In my earlier post I talked about financial independence.
Here, let me elaborate on the steps one can take to be on the path to financial independence. While complete financial independence may not be achievable for everyone, with right approach one can at least try to achieve partial financial Independence.
Here are the some steps that one can ensure to be on the path to (partial/ complete) financial independence. You may notice that if you follow some basic principles while handing personal finances, you can be well on course.
Have a regular source of income
This can be via your job or business and maybe have a additional source of income. This additional source or income can typically be via some part time work like teaching, freelancing (e.g. if you are good at design, you can provide those services). Passive income (e.g. rent or some kind of royalty) may also be a good source of earnings.
One cannot be financially independent without a a decent basic amount of money to begin with.
Have financial goals in mind
Identify your major financial goals. Arrive at a number that you’ll comfortable with when you think of financial independence of partial financial independence. Think of what kind of money you’ll need to save every month to reach there. Understand how investments work and align your savings and investments to be on road towards your financial goals. Different people can have different goals depending upon lifestyle, location and aspirations. For some Rs. 50 Lac ( Approx $ 70K) may be enough to achieve partial financial independence, while for some even Rs, 7 Crore ($1M) may not be enough.
Spend less than you earn
This is one of the basic principles of personal finance. More the difference between your earning and expenses, more the savings. Avoid debt altogether (except for your primary residence, if needed). Credit card debt or personal loan should be a strict no go zone.
Have control over lifestyle expenses
Don’t always try to keep up with your peer group and avoid falling prey to lifestyle inflation. If may be good to buy a new car or fashionable clothes or new phones or accessories if you need them. But if you are buying stuff at drop of your hat, then you may not realize when the saving shrink & you are struggling to keep up with your desired savings rate.
Lifestyle inflation can seriously derail your financial plans.

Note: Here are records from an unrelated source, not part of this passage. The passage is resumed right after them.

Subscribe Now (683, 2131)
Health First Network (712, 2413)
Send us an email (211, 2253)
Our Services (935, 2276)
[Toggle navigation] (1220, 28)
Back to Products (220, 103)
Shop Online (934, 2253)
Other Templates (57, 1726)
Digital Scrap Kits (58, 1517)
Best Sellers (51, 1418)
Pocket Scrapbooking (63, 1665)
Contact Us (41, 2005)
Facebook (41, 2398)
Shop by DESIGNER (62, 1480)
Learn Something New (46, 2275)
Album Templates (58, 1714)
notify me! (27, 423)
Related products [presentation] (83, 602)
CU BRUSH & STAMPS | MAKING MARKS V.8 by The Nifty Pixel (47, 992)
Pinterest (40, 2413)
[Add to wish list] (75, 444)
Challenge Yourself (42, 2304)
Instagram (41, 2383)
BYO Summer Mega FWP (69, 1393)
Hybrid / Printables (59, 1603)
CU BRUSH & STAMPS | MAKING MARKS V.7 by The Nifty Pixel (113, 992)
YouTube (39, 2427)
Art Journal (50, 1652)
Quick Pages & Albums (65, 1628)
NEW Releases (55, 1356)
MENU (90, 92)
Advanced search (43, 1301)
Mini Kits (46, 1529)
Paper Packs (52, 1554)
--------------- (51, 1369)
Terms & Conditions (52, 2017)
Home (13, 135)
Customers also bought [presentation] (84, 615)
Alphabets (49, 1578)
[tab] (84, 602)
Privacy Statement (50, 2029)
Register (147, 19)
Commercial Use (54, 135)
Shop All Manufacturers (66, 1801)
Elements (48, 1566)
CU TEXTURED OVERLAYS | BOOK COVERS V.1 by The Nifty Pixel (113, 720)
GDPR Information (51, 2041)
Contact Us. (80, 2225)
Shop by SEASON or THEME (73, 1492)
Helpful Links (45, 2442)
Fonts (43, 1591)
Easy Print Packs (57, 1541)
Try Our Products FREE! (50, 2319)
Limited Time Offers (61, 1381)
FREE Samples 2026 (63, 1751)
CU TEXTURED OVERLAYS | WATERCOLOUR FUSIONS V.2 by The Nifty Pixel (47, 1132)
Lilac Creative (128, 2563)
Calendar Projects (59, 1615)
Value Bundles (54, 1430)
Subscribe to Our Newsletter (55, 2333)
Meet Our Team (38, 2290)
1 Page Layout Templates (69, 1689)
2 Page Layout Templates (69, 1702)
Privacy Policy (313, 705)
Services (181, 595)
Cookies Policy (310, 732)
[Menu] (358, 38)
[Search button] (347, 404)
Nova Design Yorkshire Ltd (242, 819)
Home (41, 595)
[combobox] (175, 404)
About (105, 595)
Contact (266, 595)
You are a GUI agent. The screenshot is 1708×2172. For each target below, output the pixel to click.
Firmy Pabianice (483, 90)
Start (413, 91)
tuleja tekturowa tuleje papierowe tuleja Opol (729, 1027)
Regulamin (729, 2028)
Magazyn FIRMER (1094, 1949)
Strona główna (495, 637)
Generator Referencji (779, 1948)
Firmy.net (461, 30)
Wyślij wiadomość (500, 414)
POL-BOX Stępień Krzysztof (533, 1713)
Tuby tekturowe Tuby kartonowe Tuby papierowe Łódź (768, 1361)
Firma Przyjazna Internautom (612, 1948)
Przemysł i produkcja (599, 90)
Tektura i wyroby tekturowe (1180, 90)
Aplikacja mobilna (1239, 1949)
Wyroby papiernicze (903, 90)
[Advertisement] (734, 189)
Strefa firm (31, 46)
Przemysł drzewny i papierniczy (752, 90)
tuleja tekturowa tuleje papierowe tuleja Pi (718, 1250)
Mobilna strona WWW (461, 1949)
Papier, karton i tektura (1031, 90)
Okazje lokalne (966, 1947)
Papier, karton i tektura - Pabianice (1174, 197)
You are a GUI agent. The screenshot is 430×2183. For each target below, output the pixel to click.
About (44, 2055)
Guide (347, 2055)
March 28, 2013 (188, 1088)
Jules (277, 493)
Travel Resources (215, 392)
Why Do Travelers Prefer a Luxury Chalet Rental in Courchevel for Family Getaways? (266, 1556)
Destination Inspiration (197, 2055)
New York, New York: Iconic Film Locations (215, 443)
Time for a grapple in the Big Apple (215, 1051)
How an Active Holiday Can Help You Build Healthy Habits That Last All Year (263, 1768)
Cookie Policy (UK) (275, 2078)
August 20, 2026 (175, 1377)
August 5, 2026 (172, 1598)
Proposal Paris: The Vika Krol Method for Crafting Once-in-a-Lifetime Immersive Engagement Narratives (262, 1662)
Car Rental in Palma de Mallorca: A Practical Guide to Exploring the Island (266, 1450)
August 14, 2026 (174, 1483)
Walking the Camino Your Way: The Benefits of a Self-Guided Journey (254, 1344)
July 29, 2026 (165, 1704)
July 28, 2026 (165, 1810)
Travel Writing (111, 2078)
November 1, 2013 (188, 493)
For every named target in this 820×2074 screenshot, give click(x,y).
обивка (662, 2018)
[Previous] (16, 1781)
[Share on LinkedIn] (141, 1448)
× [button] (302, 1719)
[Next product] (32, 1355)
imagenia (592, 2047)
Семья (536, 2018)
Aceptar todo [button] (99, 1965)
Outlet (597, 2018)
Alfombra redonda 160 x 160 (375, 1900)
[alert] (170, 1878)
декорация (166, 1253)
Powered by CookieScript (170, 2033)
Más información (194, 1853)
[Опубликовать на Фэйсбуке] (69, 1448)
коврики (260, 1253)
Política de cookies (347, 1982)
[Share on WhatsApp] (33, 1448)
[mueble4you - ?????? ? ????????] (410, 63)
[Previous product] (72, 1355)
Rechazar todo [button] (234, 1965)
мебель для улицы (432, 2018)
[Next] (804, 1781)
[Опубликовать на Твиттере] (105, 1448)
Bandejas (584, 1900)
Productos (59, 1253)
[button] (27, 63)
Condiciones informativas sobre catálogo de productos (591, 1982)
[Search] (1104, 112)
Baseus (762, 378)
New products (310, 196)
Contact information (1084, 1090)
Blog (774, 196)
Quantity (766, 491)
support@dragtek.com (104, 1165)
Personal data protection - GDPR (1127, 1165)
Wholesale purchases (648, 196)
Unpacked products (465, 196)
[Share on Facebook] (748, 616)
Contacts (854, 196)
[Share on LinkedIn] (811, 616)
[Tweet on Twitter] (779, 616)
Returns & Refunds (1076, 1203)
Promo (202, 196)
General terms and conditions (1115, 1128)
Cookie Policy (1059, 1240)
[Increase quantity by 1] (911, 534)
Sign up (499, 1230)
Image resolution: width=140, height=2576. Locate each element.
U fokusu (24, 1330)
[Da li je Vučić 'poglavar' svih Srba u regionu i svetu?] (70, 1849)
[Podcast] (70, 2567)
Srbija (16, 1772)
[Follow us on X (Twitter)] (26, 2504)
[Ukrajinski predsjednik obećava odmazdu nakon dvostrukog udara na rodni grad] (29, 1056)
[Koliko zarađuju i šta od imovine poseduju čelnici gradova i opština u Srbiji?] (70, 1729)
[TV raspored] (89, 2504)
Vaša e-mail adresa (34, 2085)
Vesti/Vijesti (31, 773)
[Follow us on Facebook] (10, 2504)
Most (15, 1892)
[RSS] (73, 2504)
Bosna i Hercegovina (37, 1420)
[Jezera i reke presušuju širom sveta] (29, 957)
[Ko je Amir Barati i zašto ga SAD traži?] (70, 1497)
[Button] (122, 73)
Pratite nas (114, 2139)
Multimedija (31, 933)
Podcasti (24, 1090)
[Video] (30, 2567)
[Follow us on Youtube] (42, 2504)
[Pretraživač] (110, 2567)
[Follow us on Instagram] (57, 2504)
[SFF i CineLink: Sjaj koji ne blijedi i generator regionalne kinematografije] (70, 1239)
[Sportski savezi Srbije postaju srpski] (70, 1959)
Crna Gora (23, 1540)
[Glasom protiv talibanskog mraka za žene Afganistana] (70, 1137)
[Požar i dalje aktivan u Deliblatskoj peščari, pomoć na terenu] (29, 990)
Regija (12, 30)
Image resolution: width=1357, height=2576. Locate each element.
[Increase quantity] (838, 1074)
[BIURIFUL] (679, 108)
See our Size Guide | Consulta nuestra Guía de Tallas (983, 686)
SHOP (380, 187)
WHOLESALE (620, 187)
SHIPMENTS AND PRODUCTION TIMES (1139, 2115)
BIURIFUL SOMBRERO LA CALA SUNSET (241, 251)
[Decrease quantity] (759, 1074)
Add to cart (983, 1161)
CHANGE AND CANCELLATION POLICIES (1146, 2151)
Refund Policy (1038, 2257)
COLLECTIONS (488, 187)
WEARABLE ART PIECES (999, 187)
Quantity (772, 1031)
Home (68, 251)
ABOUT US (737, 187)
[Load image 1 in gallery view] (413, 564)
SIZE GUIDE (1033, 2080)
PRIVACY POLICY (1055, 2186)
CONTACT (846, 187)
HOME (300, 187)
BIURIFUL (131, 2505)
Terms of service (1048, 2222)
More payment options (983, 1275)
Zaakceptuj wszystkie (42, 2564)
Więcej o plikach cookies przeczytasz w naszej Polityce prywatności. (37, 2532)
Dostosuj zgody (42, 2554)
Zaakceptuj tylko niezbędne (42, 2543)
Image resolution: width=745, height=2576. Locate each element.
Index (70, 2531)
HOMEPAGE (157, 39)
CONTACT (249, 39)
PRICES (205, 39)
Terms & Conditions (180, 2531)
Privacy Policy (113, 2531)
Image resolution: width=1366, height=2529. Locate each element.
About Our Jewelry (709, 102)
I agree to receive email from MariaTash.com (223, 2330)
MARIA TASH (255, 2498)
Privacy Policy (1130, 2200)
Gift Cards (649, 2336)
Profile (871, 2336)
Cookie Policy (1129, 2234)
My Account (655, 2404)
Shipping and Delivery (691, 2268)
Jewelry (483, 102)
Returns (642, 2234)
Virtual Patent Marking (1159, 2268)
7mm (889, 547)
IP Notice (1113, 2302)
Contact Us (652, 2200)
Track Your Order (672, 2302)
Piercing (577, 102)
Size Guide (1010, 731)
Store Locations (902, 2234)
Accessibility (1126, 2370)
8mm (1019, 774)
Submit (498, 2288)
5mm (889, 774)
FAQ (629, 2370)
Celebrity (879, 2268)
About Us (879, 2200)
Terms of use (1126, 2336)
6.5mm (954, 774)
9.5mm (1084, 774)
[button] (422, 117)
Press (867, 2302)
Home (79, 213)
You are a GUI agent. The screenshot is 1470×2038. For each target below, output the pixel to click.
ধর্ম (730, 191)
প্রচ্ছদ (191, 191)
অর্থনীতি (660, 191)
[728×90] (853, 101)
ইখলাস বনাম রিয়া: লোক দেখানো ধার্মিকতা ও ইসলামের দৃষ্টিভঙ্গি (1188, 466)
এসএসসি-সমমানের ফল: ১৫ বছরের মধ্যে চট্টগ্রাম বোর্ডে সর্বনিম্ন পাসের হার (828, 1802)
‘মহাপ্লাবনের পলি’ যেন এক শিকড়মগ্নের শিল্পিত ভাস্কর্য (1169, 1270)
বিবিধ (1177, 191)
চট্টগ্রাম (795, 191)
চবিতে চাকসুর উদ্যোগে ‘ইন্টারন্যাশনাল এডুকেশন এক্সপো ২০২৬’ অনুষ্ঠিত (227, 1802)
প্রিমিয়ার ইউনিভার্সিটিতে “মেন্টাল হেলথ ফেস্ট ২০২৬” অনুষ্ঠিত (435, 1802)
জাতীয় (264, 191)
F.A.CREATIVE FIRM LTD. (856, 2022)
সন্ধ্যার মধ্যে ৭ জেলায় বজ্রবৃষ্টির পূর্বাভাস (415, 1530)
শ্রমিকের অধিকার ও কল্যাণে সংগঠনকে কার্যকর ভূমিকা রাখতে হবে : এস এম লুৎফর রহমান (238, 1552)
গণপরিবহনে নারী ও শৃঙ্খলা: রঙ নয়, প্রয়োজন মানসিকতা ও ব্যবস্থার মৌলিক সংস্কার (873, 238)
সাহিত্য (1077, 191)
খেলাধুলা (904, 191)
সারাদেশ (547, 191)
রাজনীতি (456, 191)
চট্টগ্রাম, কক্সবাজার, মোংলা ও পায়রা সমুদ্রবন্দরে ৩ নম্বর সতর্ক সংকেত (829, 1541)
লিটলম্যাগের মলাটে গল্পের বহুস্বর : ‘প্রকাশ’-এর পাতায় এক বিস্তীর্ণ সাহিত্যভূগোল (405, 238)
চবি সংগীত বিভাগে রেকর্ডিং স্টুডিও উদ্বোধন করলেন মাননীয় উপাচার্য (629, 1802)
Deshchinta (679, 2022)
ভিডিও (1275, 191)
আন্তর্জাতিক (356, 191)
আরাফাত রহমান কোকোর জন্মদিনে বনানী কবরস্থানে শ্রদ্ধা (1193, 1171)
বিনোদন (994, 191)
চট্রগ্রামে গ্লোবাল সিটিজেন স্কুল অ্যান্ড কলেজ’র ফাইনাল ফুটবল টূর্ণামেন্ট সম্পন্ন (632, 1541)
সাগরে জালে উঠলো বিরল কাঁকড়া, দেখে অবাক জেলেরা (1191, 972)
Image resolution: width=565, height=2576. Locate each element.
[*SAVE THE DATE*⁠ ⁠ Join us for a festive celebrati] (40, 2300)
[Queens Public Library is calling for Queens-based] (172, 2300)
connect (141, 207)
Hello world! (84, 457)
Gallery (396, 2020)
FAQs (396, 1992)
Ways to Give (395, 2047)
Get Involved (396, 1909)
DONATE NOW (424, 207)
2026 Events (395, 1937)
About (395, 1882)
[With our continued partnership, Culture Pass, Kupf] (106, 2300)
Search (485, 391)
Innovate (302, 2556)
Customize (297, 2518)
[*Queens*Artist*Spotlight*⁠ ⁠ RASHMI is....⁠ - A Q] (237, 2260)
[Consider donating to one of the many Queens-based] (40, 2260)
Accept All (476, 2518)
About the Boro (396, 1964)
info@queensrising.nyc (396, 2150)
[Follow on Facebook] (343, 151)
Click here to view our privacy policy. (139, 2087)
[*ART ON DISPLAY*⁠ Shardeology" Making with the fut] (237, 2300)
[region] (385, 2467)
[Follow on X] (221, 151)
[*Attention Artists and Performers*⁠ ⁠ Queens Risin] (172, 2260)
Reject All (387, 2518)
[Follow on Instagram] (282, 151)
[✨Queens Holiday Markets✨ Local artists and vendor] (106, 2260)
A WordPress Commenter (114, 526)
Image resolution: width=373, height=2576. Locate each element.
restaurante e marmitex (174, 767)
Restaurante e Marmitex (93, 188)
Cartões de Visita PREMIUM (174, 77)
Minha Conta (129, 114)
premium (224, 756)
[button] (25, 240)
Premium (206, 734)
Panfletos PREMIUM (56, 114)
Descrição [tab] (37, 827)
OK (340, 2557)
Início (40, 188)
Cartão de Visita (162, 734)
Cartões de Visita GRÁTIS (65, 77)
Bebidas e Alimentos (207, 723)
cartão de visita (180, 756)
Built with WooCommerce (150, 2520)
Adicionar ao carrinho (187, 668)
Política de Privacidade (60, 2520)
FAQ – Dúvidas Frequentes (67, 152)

Typically it should be in a mix of debt and equity. Historically, equities in India have given higher returns than most asset classes and with a growing economy, should be able to give good returns. However, debt should be a part of portfolio as it might help you in capital protection.
Debt – In India, you can invest in PPF (upto maximum limit of Rs. 150,000 – irrespective of whether you are getting other benefits under Income Tax Section 80C) or VPF (Voluntary provident fund, which is in addition to what your employer deducts). PPF & VPF typically have better returns than Fixed Deposits (FD) and returns may be similar to or marginally higher than debt funds. However, they give tax benefits even on withdrawal and overall returns can be good (8 percent +, if you opt for both and rate of interest rate hover around current rates)
Equity – If you have understanding of equities, then you can invest in stocks of good companies or potential high growth companies. However, if you don’t understand much about equities, you can invest in mutual funds, ideally via SIP (Systematic Investment Plan) route. Depending upon the amount you want to invest you can invest via 2-3 mutual funds and across small cap, mid cap and large caps. (some multi cap funds might offer a mix of these stocks, which you can explore)
In addition you may also think of other asset classes – real estate being a popular one. Gold/ silver are also popular asset classes. You may want to evaluate them. May be good for diversification, but may not be the best asset class to invest in.
Cover all the bases & get insured
Be adequately insured, be it life insurance (via term plan) and a health insurance. You may also want to evaluate other insurance like personal accident or critical illness cover.
With right approach, one can achieve (complete or partial) financial independence. If won’ t happen overnight (unless you suddenly get a windfall gain!) and one needs to be diligent and stay on course for several years.